Answer from the passage below on Pakistan and Afghanistan:
1. What position does Admiral Mike Mullen hold?
2. On what day did the second possible attack reportedly take place?
3. Instead of wishful thinking, through what prism should Pakistan's interests in Afghanistan be assessed?

> DOCUMENT PASSAGE:
▶

Robert Baer-Ex-CIA Officer : What Does Pakistan Really Want in Afghanistan?

images-196What does Pakistan really want in Afghanistan? That question has become all the more urgent since Admiral Mike Mullen, Chairman of the Joint Chiefs of Staff, accused Pakistan of being indirectly responsible for last week’s attack on our embassy in Kabul. Reports of a second possible attack, on Sunday, on the building alleged to house the local CIA station will, no doubt, fuel further speculation. Assessing Pakistan’s interests in Afghanistan through the prism of honesty and realpolitik rather than wishful thinking may be the only way we’re going to get out of this messy war.

◀

> STORED DATA:
▶

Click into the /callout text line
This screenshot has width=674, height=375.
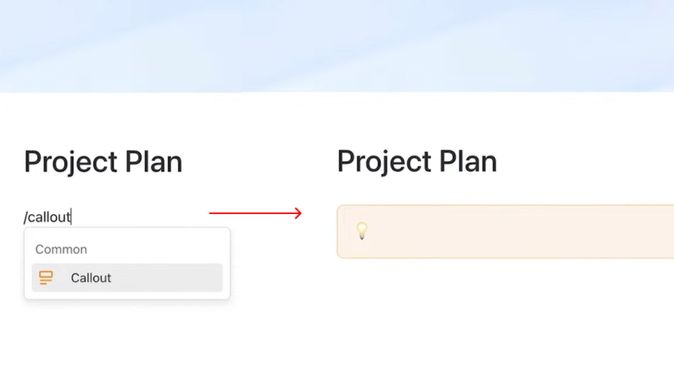point(48,217)
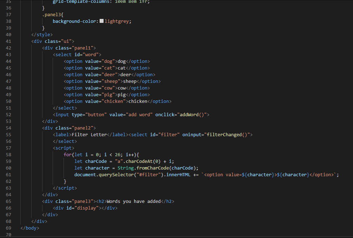Click the lightgrey color swatch

(x=101, y=21)
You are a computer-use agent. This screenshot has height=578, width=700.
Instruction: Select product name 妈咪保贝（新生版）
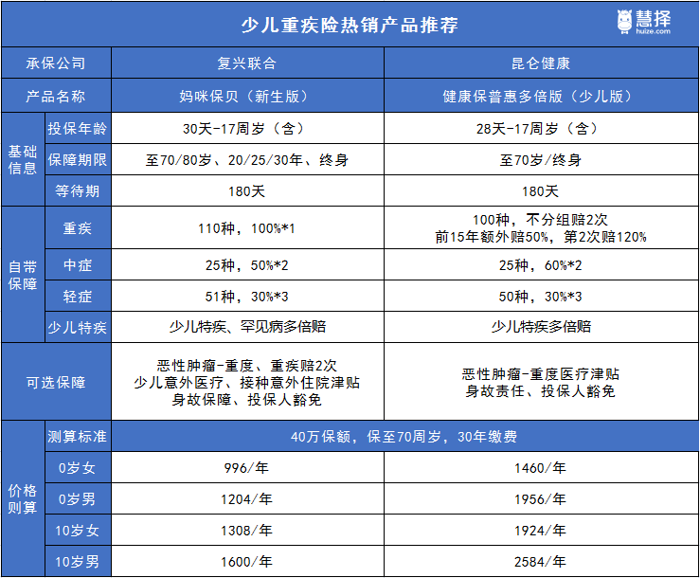pyautogui.click(x=247, y=97)
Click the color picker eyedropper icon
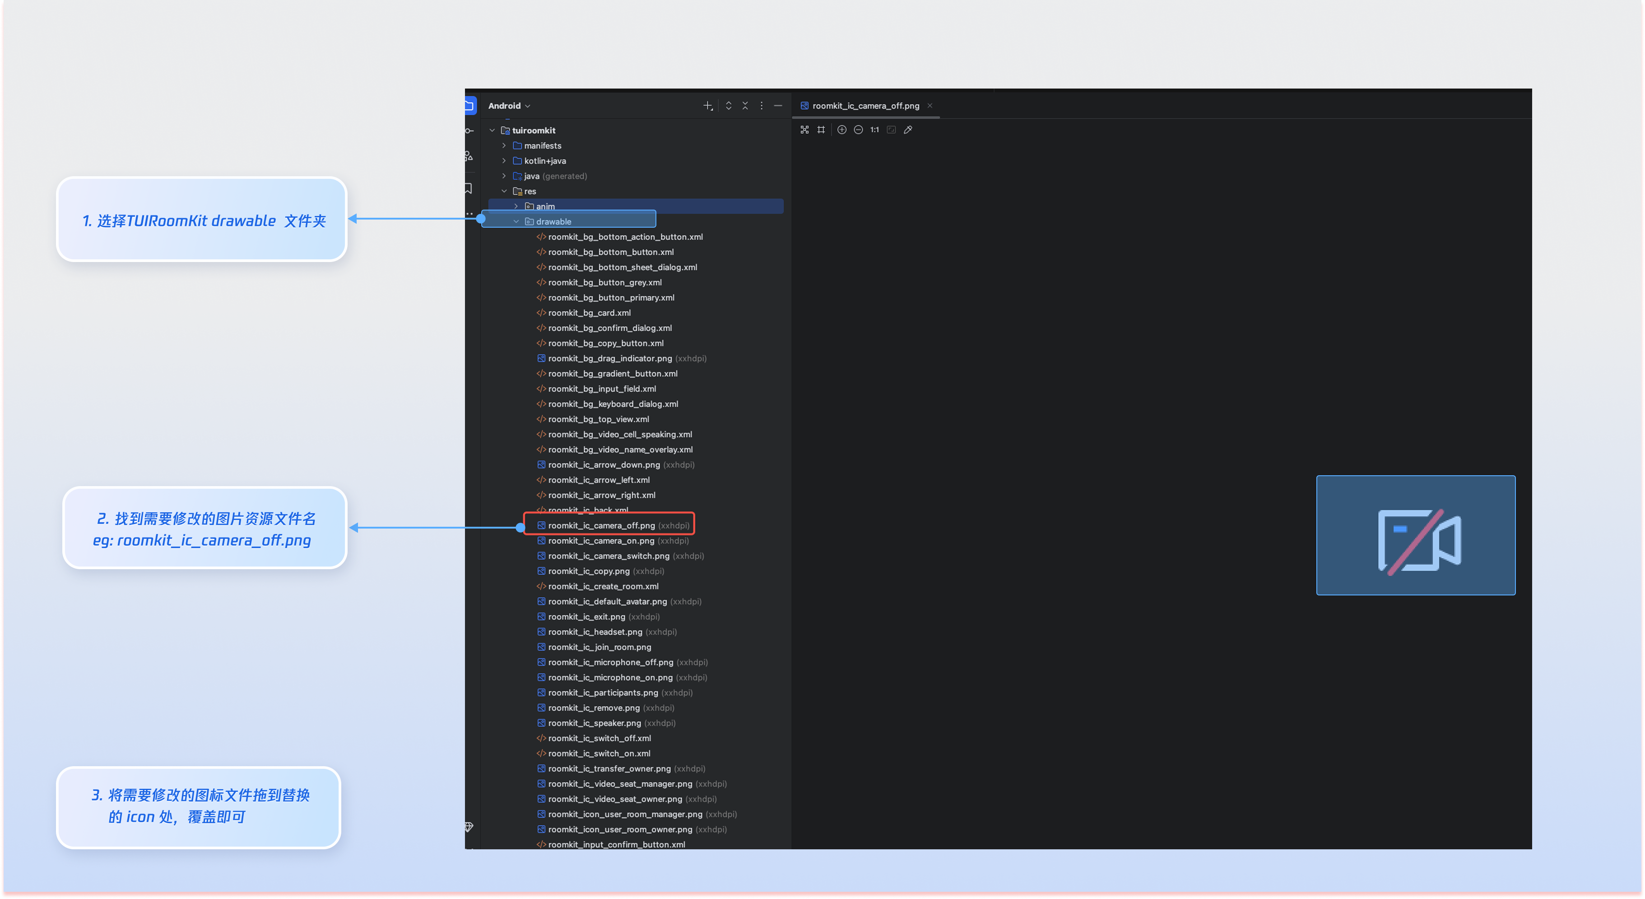The height and width of the screenshot is (899, 1645). point(908,130)
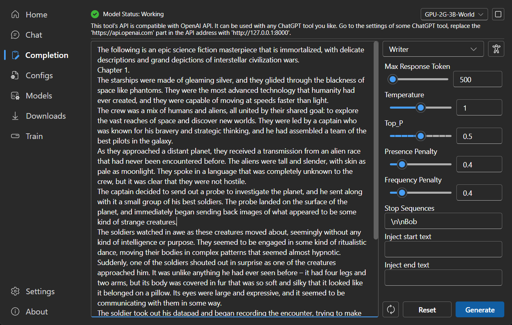The height and width of the screenshot is (325, 512).
Task: Open Chat via speech bubble icon
Action: point(15,35)
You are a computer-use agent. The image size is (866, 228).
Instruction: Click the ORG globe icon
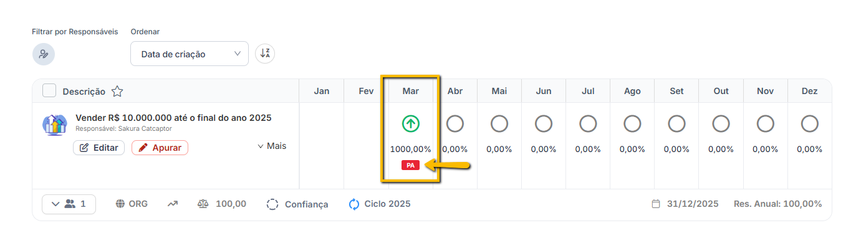120,204
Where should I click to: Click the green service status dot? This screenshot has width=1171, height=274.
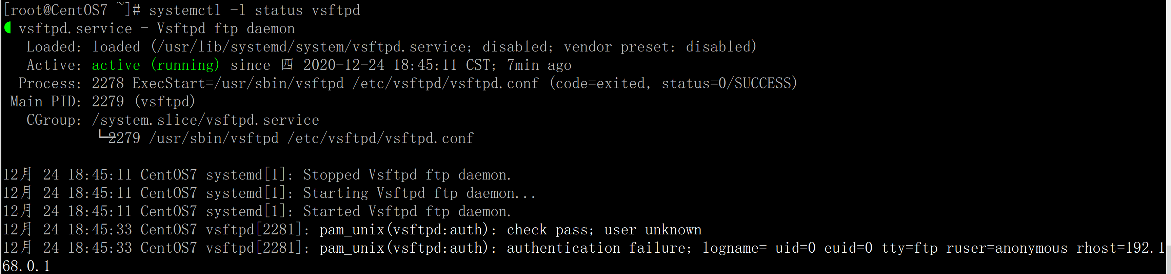click(x=8, y=28)
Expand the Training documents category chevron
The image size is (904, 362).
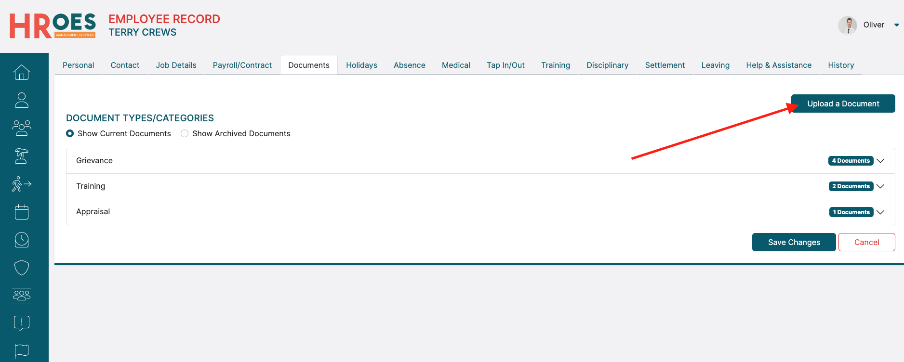[x=880, y=186]
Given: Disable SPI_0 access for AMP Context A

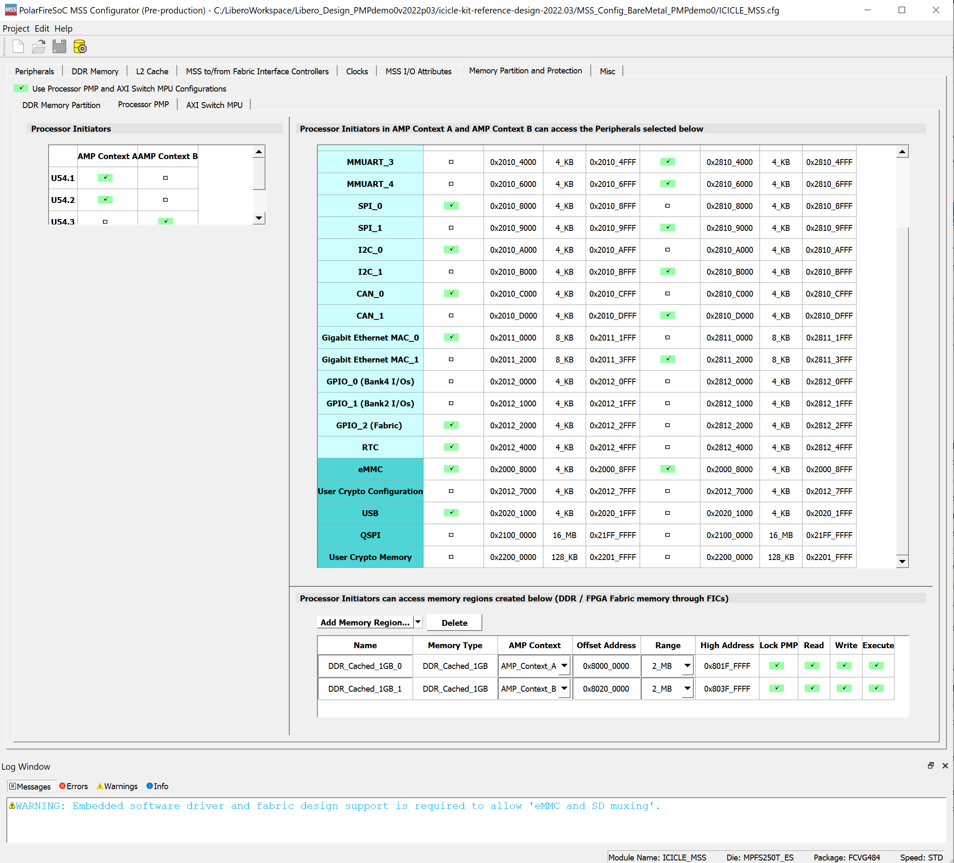Looking at the screenshot, I should pyautogui.click(x=451, y=205).
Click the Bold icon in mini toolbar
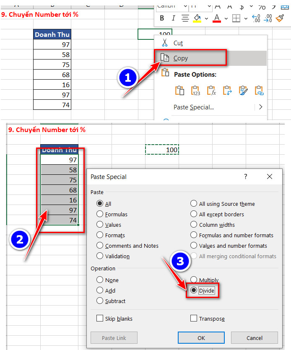Viewport: 291px width, 350px height. (x=162, y=18)
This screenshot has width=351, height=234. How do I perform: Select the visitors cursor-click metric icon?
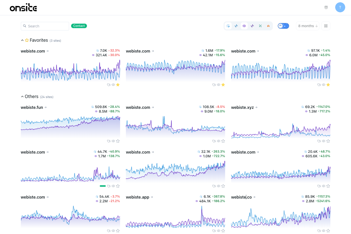[x=228, y=26]
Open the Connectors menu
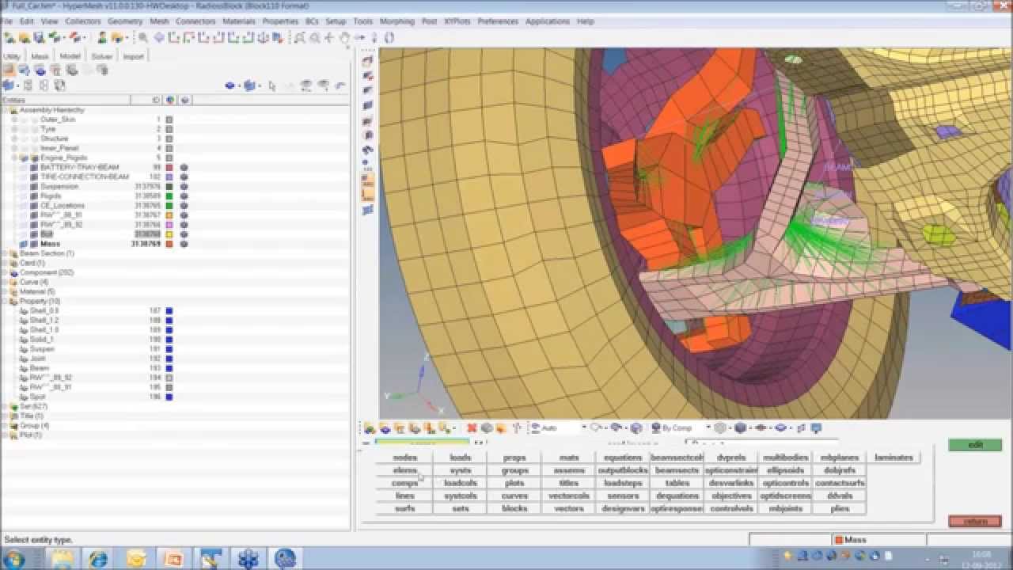Image resolution: width=1013 pixels, height=570 pixels. [x=195, y=21]
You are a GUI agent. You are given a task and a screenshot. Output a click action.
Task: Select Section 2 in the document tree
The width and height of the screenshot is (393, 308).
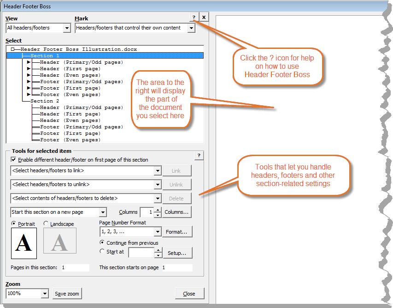[44, 101]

◀

> EXERCISE SOLUTION:
1. Chairman of the Joint Chiefs of Staff.
2. Sunday.
3. Honesty and realpolitik.